Dans notre édition du 1er septembre dernier, nous révélions la note adressée aux parties civiles par le juge Richard Foltzer. Exit « la force exogène ». Pour la première fois dans cette instruction où chaque mot compte, le magistrat y parlait de « bâtiment sous-marin ». Cette nouvelle formulation, le juge se la permettait « compte tenu de certaines conclusions déjà déposées par les experts » qui analysaient les câbles du chalutier bigouden.
« L’origine de l’élément titane reste inexpliquée »
Ces conclusions, les parties civiles les ont reçues hier. Des anomalies y sont constatées par les spécialistes. Notamment ce point majeur : il existe des parties minérales « exogènes » au câble bâbord, c’est-à-dire des parties qui ne sont pas des constituants de la fune du chalutier. Ces parties renferment « les éléments sodium, calcium, magnésium, silicium, chlore, soufre, potassium et titane. (...) ». Et les experts analysent : « Si l’on soustrait (...) les éléments contenus dans l’eau de mer, seule l’origine de l’élément titane reste inexpliquée. Il est à noter que cet élément entre en particulier sous forme de dioxydes dans la composition des peintures pour leur fort pouvoir opacifiant et leur stabilité chimique ».
Du titane sur le ragage
« Le titane n’est pas un élément des câbles du bateau. C’est une certitude ! », assène Christian Bergot, avocat des familles des victimes qui modère : « Maintenant, est-ce que titane veut dire sous-marin ? » Les parties civiles et nombre d’observateurs tranchent plus radicalement : ce nouvel élément de l’enquête désigne quasi définitivement l’implication d’un sous-marin dans le drame. Les traces de titane ont notamment été relevées sur la fune bâbord, celle-là même qui avait été retrouvée déroulée de plus de 140 m par rapport à la fune tribord, et décalée de 60 degrés par rapport à l’épave du bateau.
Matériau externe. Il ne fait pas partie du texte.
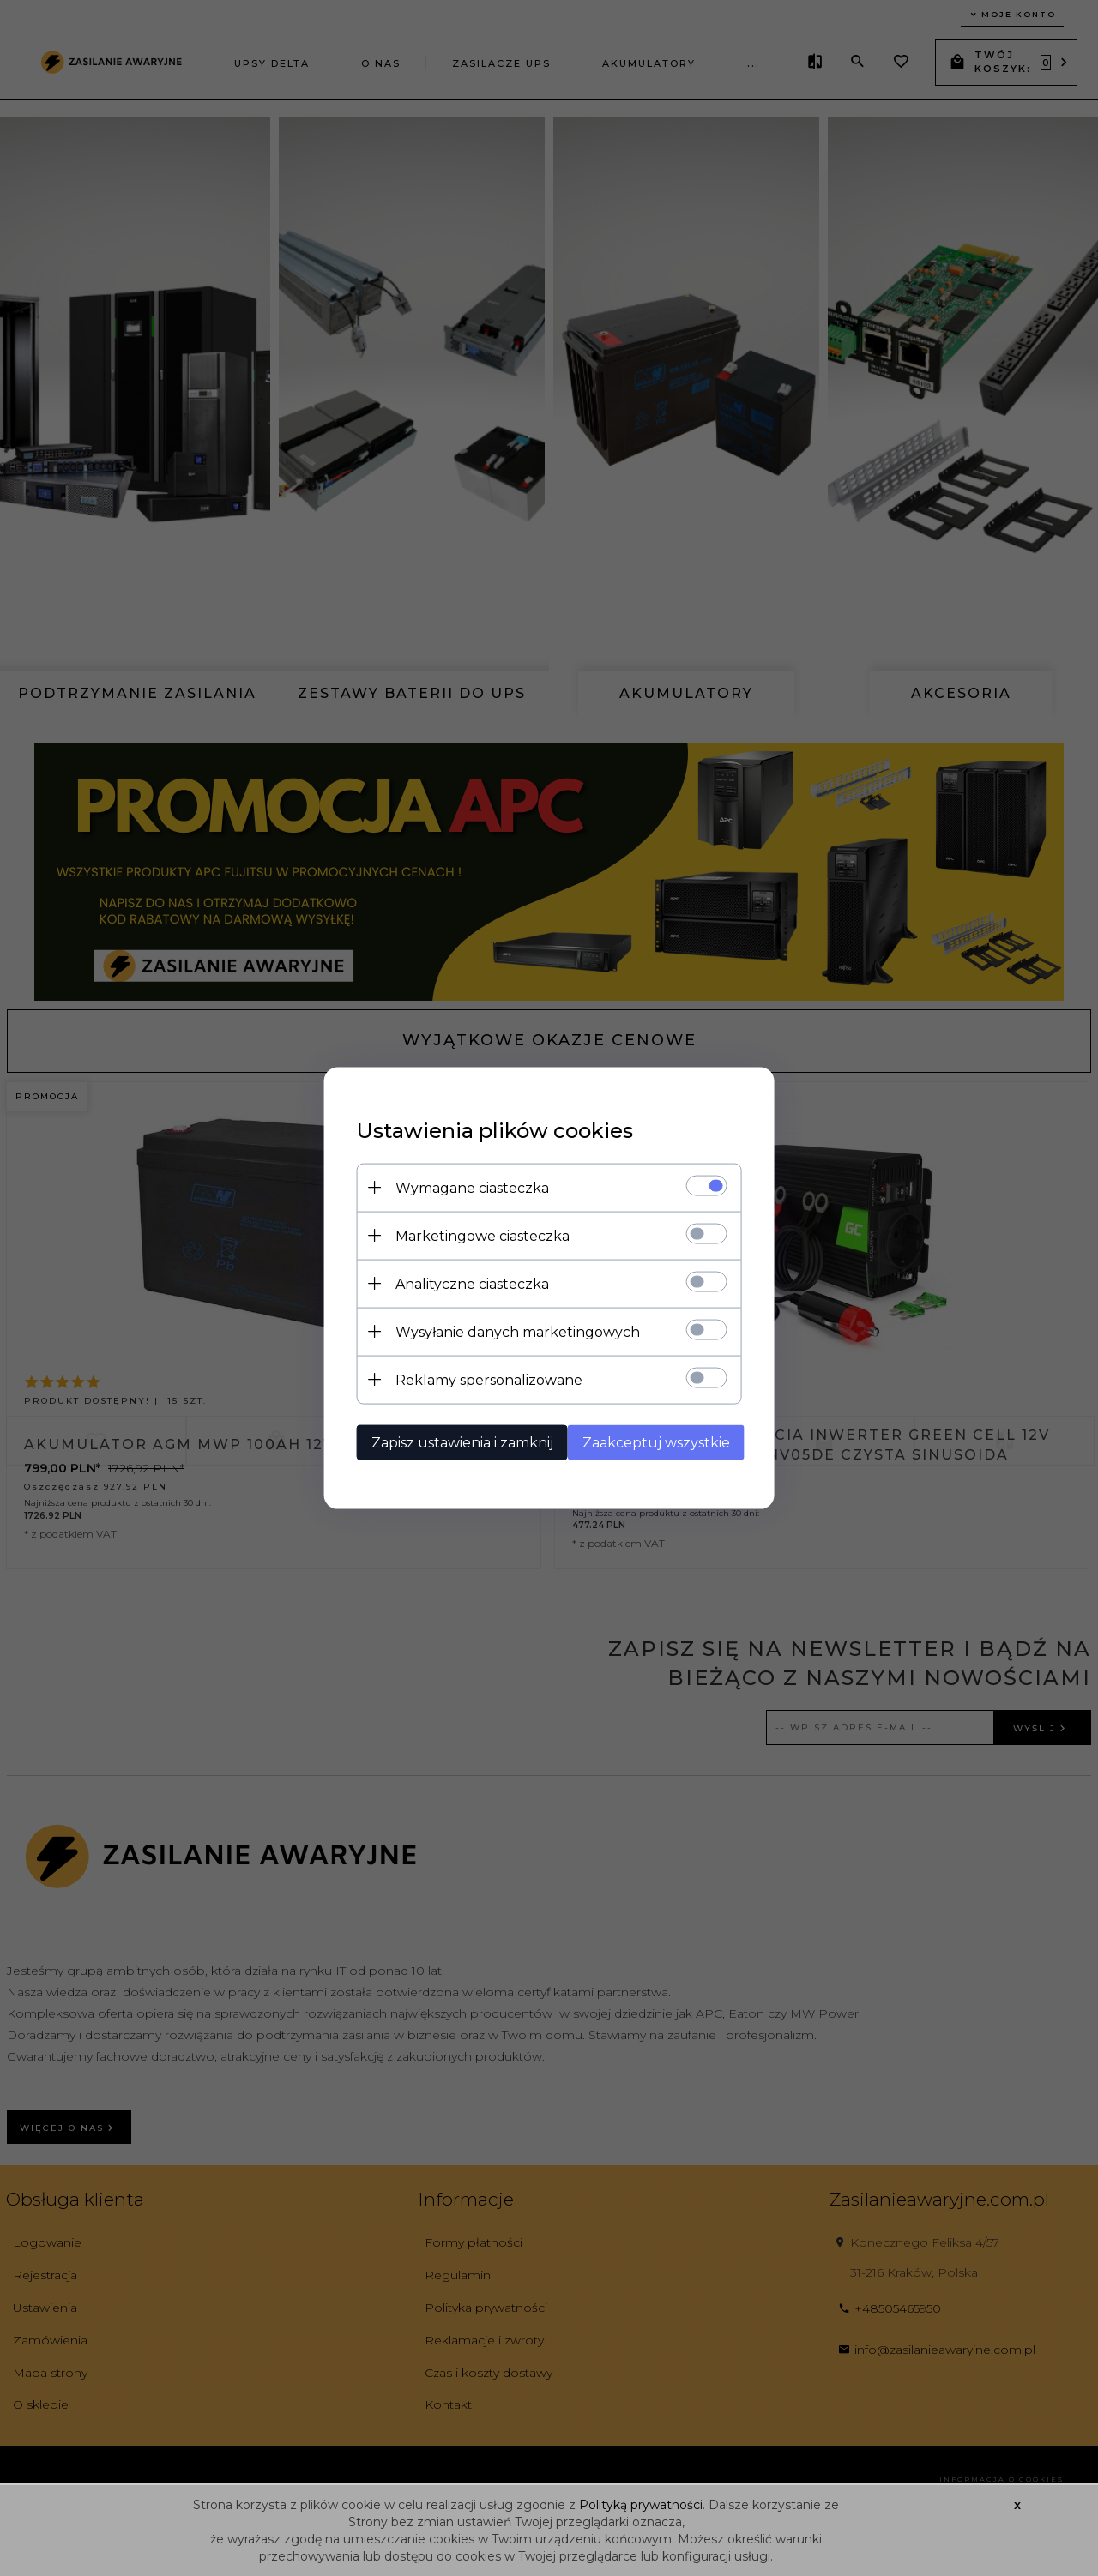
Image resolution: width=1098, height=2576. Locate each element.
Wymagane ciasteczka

Et le titane a été retrouvé sur la partie du câble où s’est exercé un frottement fort, un ragage. Entre 40 m et 60 m de profondeur. Un sous-marin qui aurait accroché et tiré le Bugaled de gauche à droite aurait pu provoquer pareil naufrage. Le juge Foltzer avance aujourd’hui assez franchement vers cette piste. Car la présence de titane sur au moins l’un des câbles et les pliures non-expliquées de ces mêmes funes ne se marient guère avec l’hypothèse de la voie d’eau ou encore avec celle de la vague scélérate, un temps suivies par les enquêteurs. « Il apparaît de plus en plus important d’examiner, avec toute la compétence et la technicité nécessaires, l’hypothèse d’un bâtiment sous-marin qui se serait pris dans l’une, voire dans les deux funes, du train de pêche du Bugaled-Breizh », indiquait Richard Foltzer aux parties civiles, en août dernier.
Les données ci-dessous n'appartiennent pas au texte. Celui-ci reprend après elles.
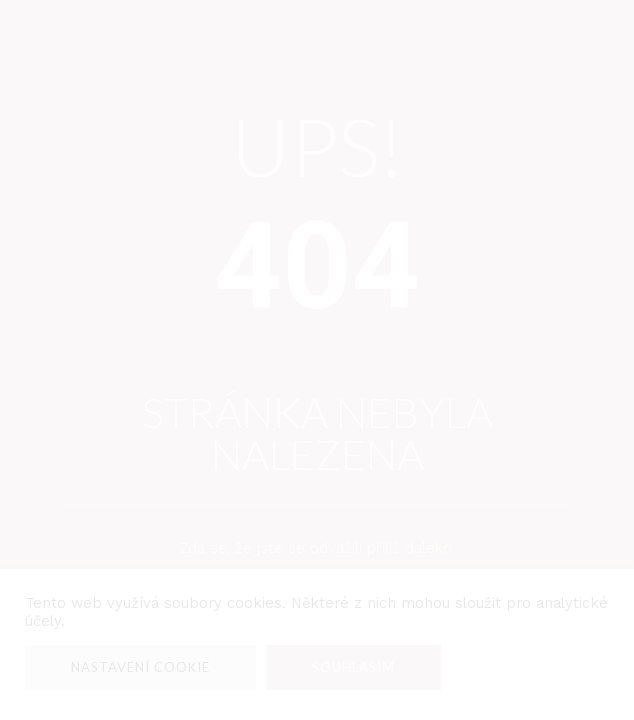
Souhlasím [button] (353, 667)
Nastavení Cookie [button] (140, 667)
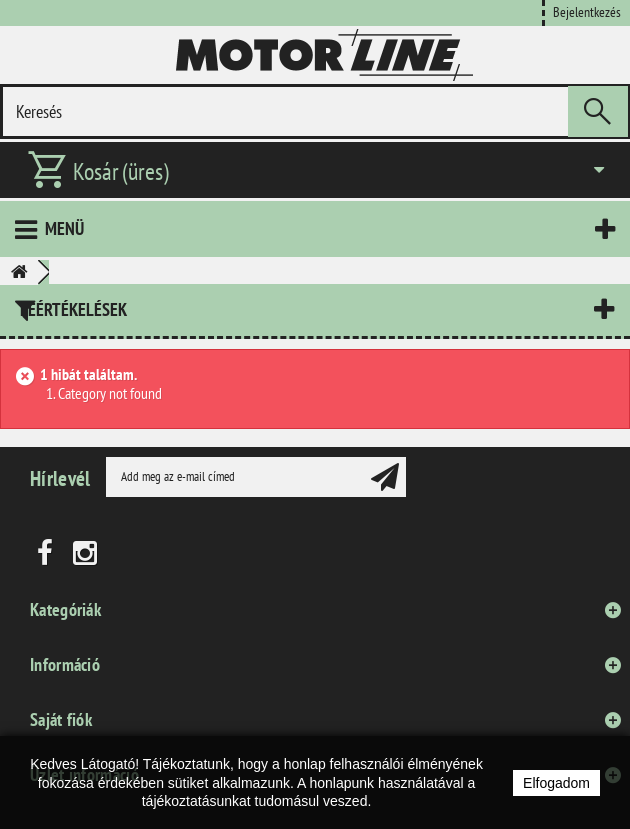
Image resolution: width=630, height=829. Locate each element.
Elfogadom (556, 783)
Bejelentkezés (587, 11)
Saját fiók (61, 719)
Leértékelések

Sur la piste du titane avec un nouvel expert
Avec l’élément « titane » en main, le magistrat a ainsi annoncé qu’il allait vite nommer un nouvel expert sous-marin qui va l’accompagner dans sa nouvelle phase d’investigations. Deux ans et demi après le naufrage, les parties civiles croient à nouveau en l’action de la justice.